The question that needs to be answered about the CSF is:

  • is this just the decomposition of the clot in the ventricles causing aseptic ventriculitis, or
  • is everything just inflamed from the irritant effects of the EVD being in situ for so long, or
  • is this bacterial ventriculitis, and the EVD is infected?

For CSF following SAH, analysis is challenging because there is usually enough blood in the CSF to confuse everything, and the process of clot dissolution brings out the neutrophils and macrophages, producing leukocytosis. Annoyingly, the patient can also be febrile purely from the blood in the CSF, leaking inflammatory chemicals into the delicate sensory filaments of the hypothalamic thermostat. 

So, what to do with this result? Pfausler et al (2004), reviewing the literature and their own retrospective case series, concluded that there were "no specific CSF features that distinguish in the early diagnosis of ventriculitis after SAH"  and suggested that everyone should just give antibiotics anyway, because nosocomial bacterial ventriculitis has a very high morbidity and mortality. These can then be ceased two or three days later, when the CSF culture comes back negative. 

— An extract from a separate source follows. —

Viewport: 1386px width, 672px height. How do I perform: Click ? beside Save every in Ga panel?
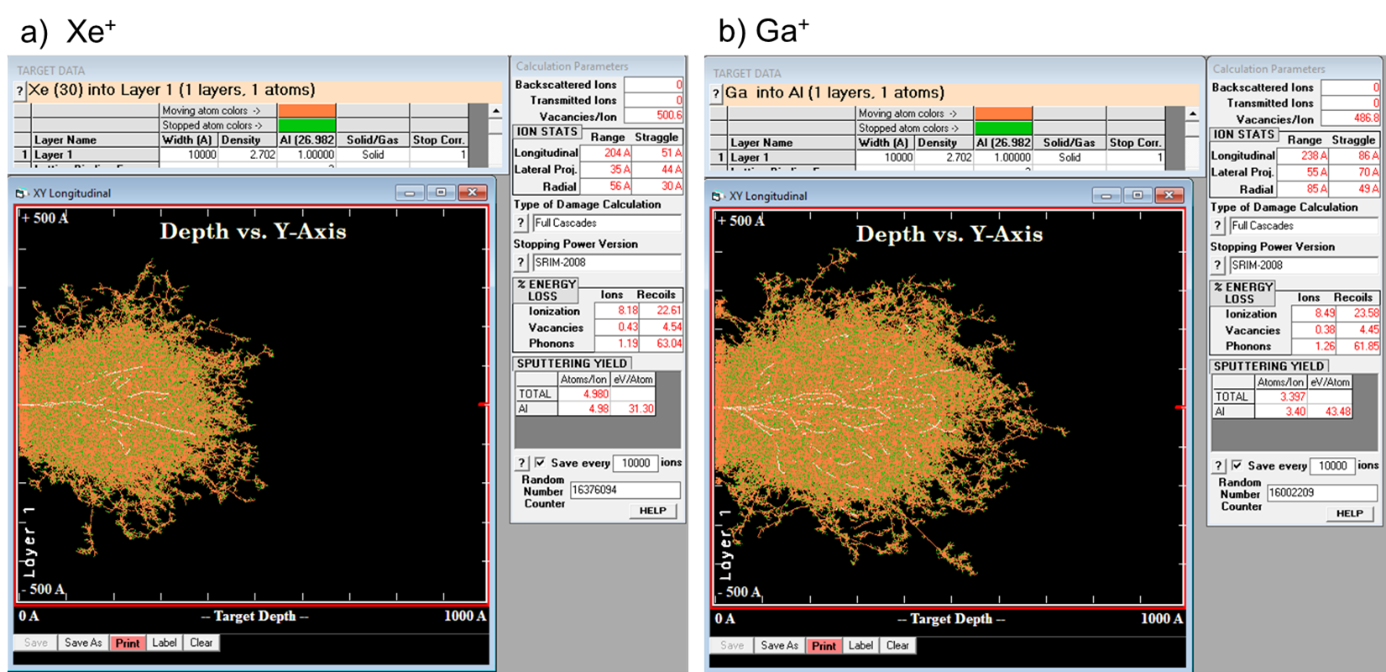pos(1218,466)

Thus, one possible approach is:

a) 

  • Keep the EVD in situ
  • Culture the CSF
  • Commence IV antibiotics for the empirical treatment of ventriculitis
  • Cease IV antibiotics if nothing grows from the CSF over 72 hrs
  • If something grows, remove the EVD

b)

  • The rationale for this aggressive approach is that a small fraction of patients with SAH will go on to develop nosocomial bacterial ventriculitis, and for these patients the outcomes are much worse (16% mortality, 20% persistent vegetative state, as per Panic et al, 2022)
  • Perhaps 25% of patients with SAH and EVDs will develop fevers, and they will all have similar infected-looking CSF microscopy, but the majority will not have a genuine infection

References

Hoogmoed, J., et al. "Clinical and laboratory characteristics for the diagnosis of bacterial ventriculitis after aneurysmal subarachnoid hemorrhage." Neurocritical care 26.3 (2017): 362-370.

Pfausler, B., et al. "Cell index–a new parameter for the early diagnosis of ventriculostomy (external ventricular drainage)-related ventriculitis in patients with intraventricular hemorrhage?." Acta neurochirurgica 146.5 (2004): 477-481.

Beer, Ronny, Bettina Pfausler, and Erich Schmutzhard. "Management of nosocomial external ventricular drain-related ventriculomeningitis." Neurocritical care 10.3 (2009): 363-367.

Beer, R., et al. "Nosocomial ventriculitis and meningitis in neurocritical care patients." Journal of neurology 255.11 (2008): 1617-1624.

Panic, Hana, et al. "Etiology and Outcomes of Healthcare-Associated Meningitis and Ventriculitis—A Single Center Cohort Study." Infectious Disease Reports 14.3 (2022): 420-427.